#### What you have to do:
Write the records out once more, so that nothing differs from the original.

::: The data

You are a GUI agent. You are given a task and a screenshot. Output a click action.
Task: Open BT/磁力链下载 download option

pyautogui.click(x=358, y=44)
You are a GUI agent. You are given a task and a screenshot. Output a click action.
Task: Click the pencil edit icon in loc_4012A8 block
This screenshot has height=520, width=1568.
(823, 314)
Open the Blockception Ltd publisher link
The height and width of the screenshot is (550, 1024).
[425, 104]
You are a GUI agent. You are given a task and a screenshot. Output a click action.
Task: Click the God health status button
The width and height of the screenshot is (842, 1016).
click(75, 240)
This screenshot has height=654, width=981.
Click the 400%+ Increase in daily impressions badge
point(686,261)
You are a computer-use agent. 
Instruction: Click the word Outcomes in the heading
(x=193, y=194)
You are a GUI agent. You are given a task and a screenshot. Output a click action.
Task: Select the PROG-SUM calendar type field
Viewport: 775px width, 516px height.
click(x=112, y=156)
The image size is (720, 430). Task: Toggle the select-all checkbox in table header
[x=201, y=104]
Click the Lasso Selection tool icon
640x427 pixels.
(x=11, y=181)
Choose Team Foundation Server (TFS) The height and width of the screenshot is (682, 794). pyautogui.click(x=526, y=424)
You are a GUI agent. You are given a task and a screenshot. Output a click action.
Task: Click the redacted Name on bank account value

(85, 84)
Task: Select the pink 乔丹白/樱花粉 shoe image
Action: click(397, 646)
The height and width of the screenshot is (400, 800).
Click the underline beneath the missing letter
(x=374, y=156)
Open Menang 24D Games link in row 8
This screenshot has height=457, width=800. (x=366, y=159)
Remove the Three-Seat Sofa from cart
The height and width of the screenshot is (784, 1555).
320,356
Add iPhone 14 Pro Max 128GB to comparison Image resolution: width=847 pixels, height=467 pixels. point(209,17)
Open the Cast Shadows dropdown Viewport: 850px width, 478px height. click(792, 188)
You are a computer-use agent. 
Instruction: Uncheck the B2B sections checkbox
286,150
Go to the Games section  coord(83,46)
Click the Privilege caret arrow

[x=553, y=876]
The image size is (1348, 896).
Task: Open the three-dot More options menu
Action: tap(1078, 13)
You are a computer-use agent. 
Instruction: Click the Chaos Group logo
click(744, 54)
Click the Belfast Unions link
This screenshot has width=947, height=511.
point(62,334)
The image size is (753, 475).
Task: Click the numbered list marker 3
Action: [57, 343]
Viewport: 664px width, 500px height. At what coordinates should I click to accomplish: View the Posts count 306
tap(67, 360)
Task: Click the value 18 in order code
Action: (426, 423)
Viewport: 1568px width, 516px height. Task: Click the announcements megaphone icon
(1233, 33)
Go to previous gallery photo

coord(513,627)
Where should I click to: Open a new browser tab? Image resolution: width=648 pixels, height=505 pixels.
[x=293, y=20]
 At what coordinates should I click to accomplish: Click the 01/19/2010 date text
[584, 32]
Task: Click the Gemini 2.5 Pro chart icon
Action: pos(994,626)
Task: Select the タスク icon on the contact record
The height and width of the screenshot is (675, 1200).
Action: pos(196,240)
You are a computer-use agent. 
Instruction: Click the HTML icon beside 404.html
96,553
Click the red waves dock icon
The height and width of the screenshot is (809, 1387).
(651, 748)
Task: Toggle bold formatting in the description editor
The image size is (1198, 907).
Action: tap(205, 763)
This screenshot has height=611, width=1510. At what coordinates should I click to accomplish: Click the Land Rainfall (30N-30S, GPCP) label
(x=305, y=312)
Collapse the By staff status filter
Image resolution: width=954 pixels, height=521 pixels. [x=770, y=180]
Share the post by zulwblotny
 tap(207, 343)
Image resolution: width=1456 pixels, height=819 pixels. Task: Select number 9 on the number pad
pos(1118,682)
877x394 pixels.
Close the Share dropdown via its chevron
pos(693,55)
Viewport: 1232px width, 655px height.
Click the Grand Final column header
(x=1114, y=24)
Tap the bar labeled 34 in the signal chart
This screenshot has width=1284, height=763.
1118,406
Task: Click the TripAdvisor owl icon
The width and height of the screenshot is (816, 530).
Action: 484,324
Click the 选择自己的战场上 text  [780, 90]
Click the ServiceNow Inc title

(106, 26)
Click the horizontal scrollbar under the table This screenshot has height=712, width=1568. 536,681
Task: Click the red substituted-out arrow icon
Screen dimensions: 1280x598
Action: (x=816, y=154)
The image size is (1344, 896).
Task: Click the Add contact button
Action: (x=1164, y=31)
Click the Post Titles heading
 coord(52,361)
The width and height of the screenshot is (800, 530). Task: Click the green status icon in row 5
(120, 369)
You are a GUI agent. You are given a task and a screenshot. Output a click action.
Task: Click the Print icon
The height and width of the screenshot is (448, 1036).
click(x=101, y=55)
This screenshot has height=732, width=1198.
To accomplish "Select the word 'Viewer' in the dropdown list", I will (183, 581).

::::::

#### Exercise result:
You are a GUI agent. You are given a task and a screenshot. Output a click action.
Task: Open BT/磁力链下载 download option

pyautogui.click(x=358, y=44)
You are a GUI agent. You are given a task and a screenshot. Output a click action.
Task: Click the pencil edit icon in loc_4012A8 block
This screenshot has height=520, width=1568.
(823, 314)
Open the Blockception Ltd publisher link
The height and width of the screenshot is (550, 1024).
[425, 104]
You are a GUI agent. You are given a task and a screenshot. Output a click action.
Task: Click the God health status button
The width and height of the screenshot is (842, 1016).
click(75, 240)
This screenshot has height=654, width=981.
Click the 400%+ Increase in daily impressions badge
point(686,261)
You are a computer-use agent. 
Instruction: Click the word Outcomes in the heading
(x=193, y=194)
You are a GUI agent. You are given a task and a screenshot. Output a click action.
Task: Select the PROG-SUM calendar type field
Viewport: 775px width, 516px height.
click(x=112, y=156)
The image size is (720, 430). Task: Toggle the select-all checkbox in table header
[x=201, y=104]
Click the Lasso Selection tool icon
640x427 pixels.
(x=11, y=181)
Choose Team Foundation Server (TFS) The height and width of the screenshot is (682, 794). pyautogui.click(x=526, y=424)
You are a GUI agent. You are given a task and a screenshot. Output a click action.
Task: Click the redacted Name on bank account value

(85, 84)
Task: Select the pink 乔丹白/樱花粉 shoe image
Action: click(397, 646)
The height and width of the screenshot is (400, 800).
Click the underline beneath the missing letter
(x=374, y=156)
Open Menang 24D Games link in row 8
This screenshot has height=457, width=800. (x=366, y=159)
Remove the Three-Seat Sofa from cart
The height and width of the screenshot is (784, 1555).
320,356
Add iPhone 14 Pro Max 128GB to comparison Image resolution: width=847 pixels, height=467 pixels. point(209,17)
Open the Cast Shadows dropdown Viewport: 850px width, 478px height. click(792, 188)
You are a computer-use agent. 
Instruction: Uncheck the B2B sections checkbox
286,150
Go to the Games section  coord(83,46)
Click the Privilege caret arrow

[x=553, y=876]
The image size is (1348, 896).
Task: Open the three-dot More options menu
Action: tap(1078, 13)
You are a computer-use agent. 
Instruction: Click the Chaos Group logo
click(744, 54)
Click the Belfast Unions link
This screenshot has width=947, height=511.
point(62,334)
The image size is (753, 475).
Task: Click the numbered list marker 3
Action: [57, 343]
Viewport: 664px width, 500px height. At what coordinates should I click to accomplish: View the Posts count 306
tap(67, 360)
Task: Click the value 18 in order code
Action: (426, 423)
Viewport: 1568px width, 516px height. Task: Click the announcements megaphone icon
(1233, 33)
Go to previous gallery photo

coord(513,627)
Where should I click to: Open a new browser tab? Image resolution: width=648 pixels, height=505 pixels.
[x=293, y=20]
 At what coordinates should I click to accomplish: Click the 01/19/2010 date text
[584, 32]
Task: Click the Gemini 2.5 Pro chart icon
Action: pos(994,626)
Task: Select the タスク icon on the contact record
The height and width of the screenshot is (675, 1200).
Action: pos(196,240)
You are a computer-use agent. 
Instruction: Click the HTML icon beside 404.html
96,553
Click the red waves dock icon
The height and width of the screenshot is (809, 1387).
(651, 748)
Task: Toggle bold formatting in the description editor
The image size is (1198, 907).
Action: tap(205, 763)
This screenshot has height=611, width=1510. At what coordinates should I click to accomplish: Click the Land Rainfall (30N-30S, GPCP) label
(x=305, y=312)
Collapse the By staff status filter
Image resolution: width=954 pixels, height=521 pixels. [x=770, y=180]
Share the post by zulwblotny
 tap(207, 343)
Image resolution: width=1456 pixels, height=819 pixels. Task: Select number 9 on the number pad
pos(1118,682)
877x394 pixels.
Close the Share dropdown via its chevron
pos(693,55)
Viewport: 1232px width, 655px height.
Click the Grand Final column header
(x=1114, y=24)
Tap the bar labeled 34 in the signal chart
This screenshot has width=1284, height=763.
1118,406
Task: Click the TripAdvisor owl icon
The width and height of the screenshot is (816, 530).
Action: 484,324
Click the 选择自己的战场上 text  [780, 90]
Click the ServiceNow Inc title

(106, 26)
Click the horizontal scrollbar under the table This screenshot has height=712, width=1568. 536,681
Task: Click the red substituted-out arrow icon
Screen dimensions: 1280x598
Action: (x=816, y=154)
The image size is (1344, 896).
Task: Click the Add contact button
Action: (x=1164, y=31)
Click the Post Titles heading
 coord(52,361)
The width and height of the screenshot is (800, 530). Task: Click the green status icon in row 5
(120, 369)
You are a GUI agent. You are given a task and a screenshot. Output a click action.
Task: Click the Print icon
The height and width of the screenshot is (448, 1036).
click(x=101, y=55)
This screenshot has height=732, width=1198.
To accomplish "Select the word 'Viewer' in the dropdown list", I will (183, 581).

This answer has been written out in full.